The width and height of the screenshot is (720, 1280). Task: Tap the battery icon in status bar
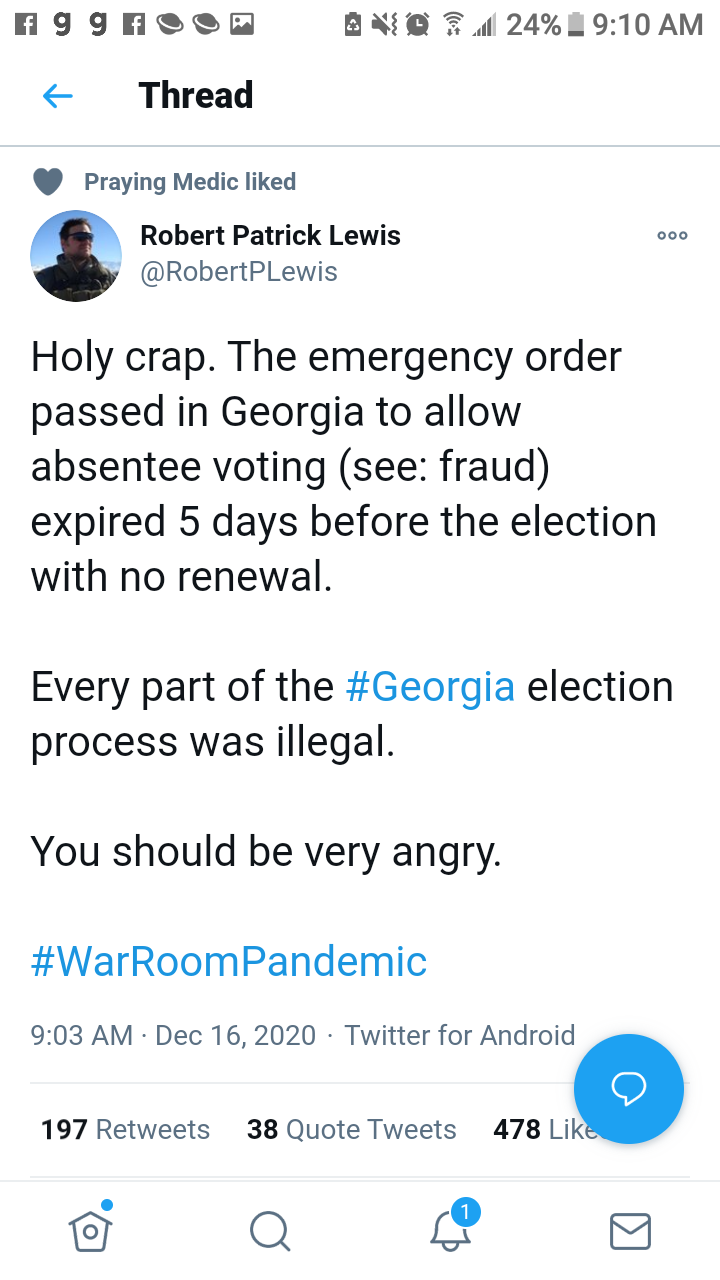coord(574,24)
——————————
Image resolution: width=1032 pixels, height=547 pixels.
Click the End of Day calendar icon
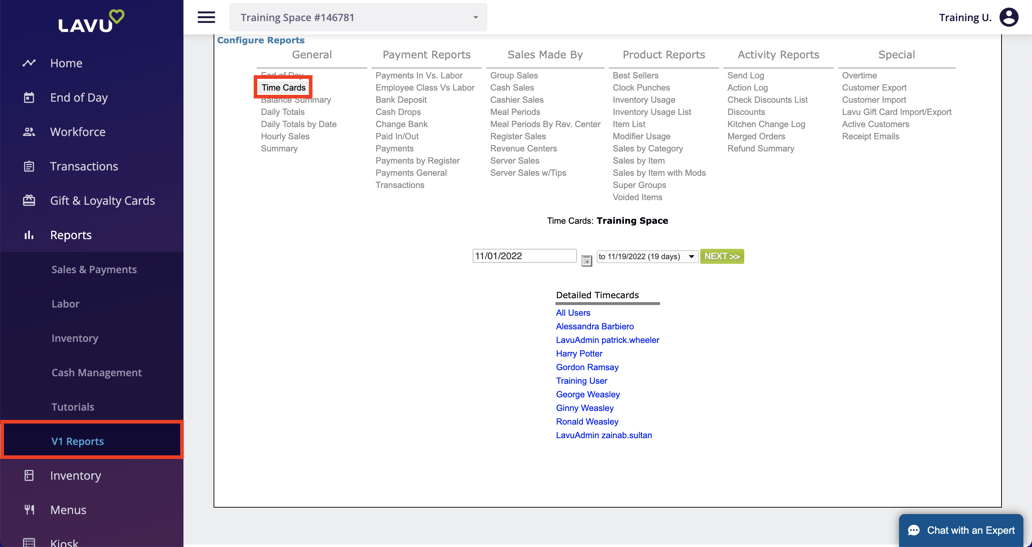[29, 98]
——————————
### Task statement
Write out the lines between the one holding "The width and" and the one holding "coord(574,24)", inclusive, without the pictures.

### Solved problem
The width and height of the screenshot is (720, 1280). Task: Tap the battery icon in status bar
coord(574,24)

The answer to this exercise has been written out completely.